I’m not a psychologist or mind reader. However, I’m going to take a stab at answering why people find murder mysteries so fascinating. Violent unexpected death is horrendous. People cannot or do not want to face it directly. One way of handling murder, one way of coming to terms with the worst of all human crimes, is to watch someone solve it. “Look, they caught the perp.”
Perhaps crime fiction is soothing. It conquers evil, and somehow puts the world in a positive light. Good guys win, bad guys go to jail. On the flip side, I could be barking up the wrong tree. Maybe people just want blood and guts.
A.M. Potter writes detective fiction, which he calls North Noir, aka Canuck Noir. On the bio side, he grew up in Nova Scotia and Boston. He’s traveled the world, working dozens of jobs. Like any good detective, he knows both sides of the thin blue line. He’s used numerous aliases (for non-nefarious purposes, of course). You’ll have to take his word on that.
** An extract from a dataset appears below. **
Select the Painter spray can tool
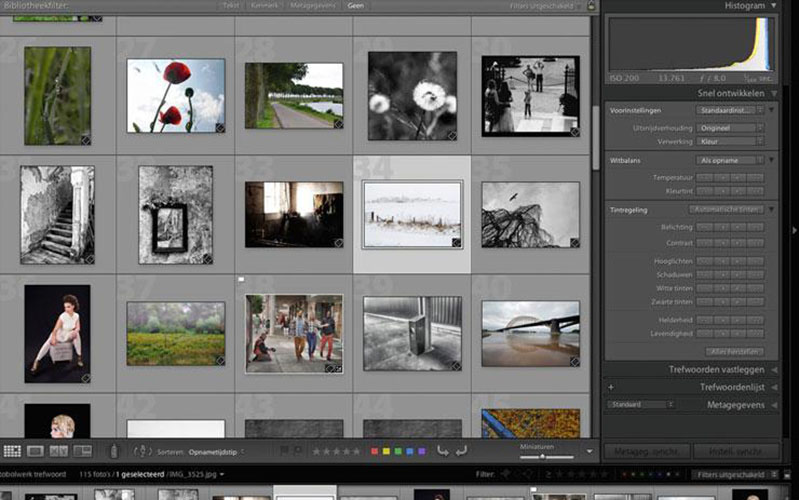click(114, 452)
A.M. Potter recently published Bay of Blood, the first novel in the Detective Eva Naslund series (from Black Opal Books).
See https://ampnorthnoir.com/category/my-books/ * email@example.com | ampnorthnoir.com (disponible en Español/Spanish translation available)
I disagree with Mr. Potter on the subject of literary fiction, in that I think good literary fiction definitely has plot, just seldom a lot of physical action. And anybody who likes blood and guts is welcome to read them some Chuck Palahniuk.
Good to have you visit, Andy! If you ever write a book without an excess of blood and absolutely no missing bits of heads, please let me know. I like your style.
A WRITING PROMPT FROM ME TO YOU: Is your main character squeamish? Are you, in real life or in your reading?